Today we celebrate Clint Walker (1927-2018), who passed away just a couple of years ago. Walker was a star I particularly liked. He had a kind of personality that convinced you he was uncomplicatedly good (sort of clean-cut, all-American) combined with the fact (and I’m not ashamed to say it) that he was a perfect specimen of physical manhood, not just handsome, but insanely large: six foot six inches tall, and yet perfectly proportioned, not skinny or fat as such tall men usually are (e.g., Fess Parker and Jimmy Stewart on the thin side, and all those ex-football players on the fat side). His arms were like most beefy guys’ legs. It’s fairly crazy that he wasn’t tapped to play Superman — he would have made a better Superman than any other actor I can think of, including the guys who actually played him. The extremism of his physique definitely paves the way for, say, a Schwarzenegger, although Walker’s size was seldom exploited in that way or to that extent (although he was frequently photographed with his shirt off).
As an actor, Walker had an almost identical appeal to Jon Hamm’s. I seldom look at the latter without thinking of the former, and as Hamm flounders in his post-Mad Men career, I keep thinking “Do westerns, man! Do westerns!”
For westerns is what Walker was primarily known for — he starred as the title character in Cheyenne on TV from 1955 to 1963. Cheyenne was the first hour long tv series to last more than a single season, and also the first hour long TV western.
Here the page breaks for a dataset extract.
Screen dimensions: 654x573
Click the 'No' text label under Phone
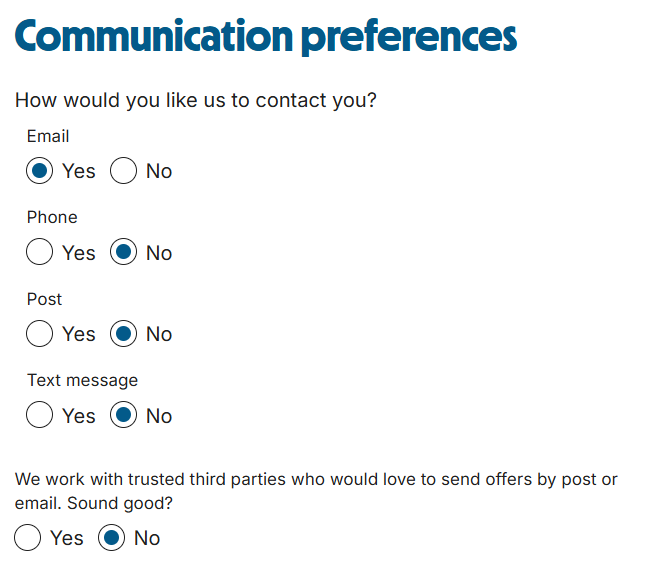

James Garner was originally intended for the title character but could not be reached, so Walker, whose only previous credit was as a Tarzan knockoff in the Bowery Boys film Jungle Gents (1954), got the role. Cheyenne was just a guy who knocked around the west on his own doing good deeds. The show was so popular, it ran for EIGHT YEARS. It had something going for it. The appeal was Walker.
After Cheyenne went off the air, Walker was in several decent movies like Send Me No Flowers (1964), None But the Brave (1965), The Dirty Dozen (1967) and The Great Train Robbery (1969)…and also lots of terrific schlock like The Night of the Grizzly (1966), The Phynx (1970), Scream of the Wolf (1974), Killdozer (1974), Snowbeast (1977), Deadly Harvest (1977) and Centennial (1978). In 1974 he starred in another tv series, Kodiak, in which he played an Alaska state patrolman. His last onscreen role was a 1995 crossover episode of Kung Fu: The Legend Continues with David Carradine, in which he reprised his old role as Cheyenne Bodie!
Blessed are the Peacemakers; Requiescat in Pacem.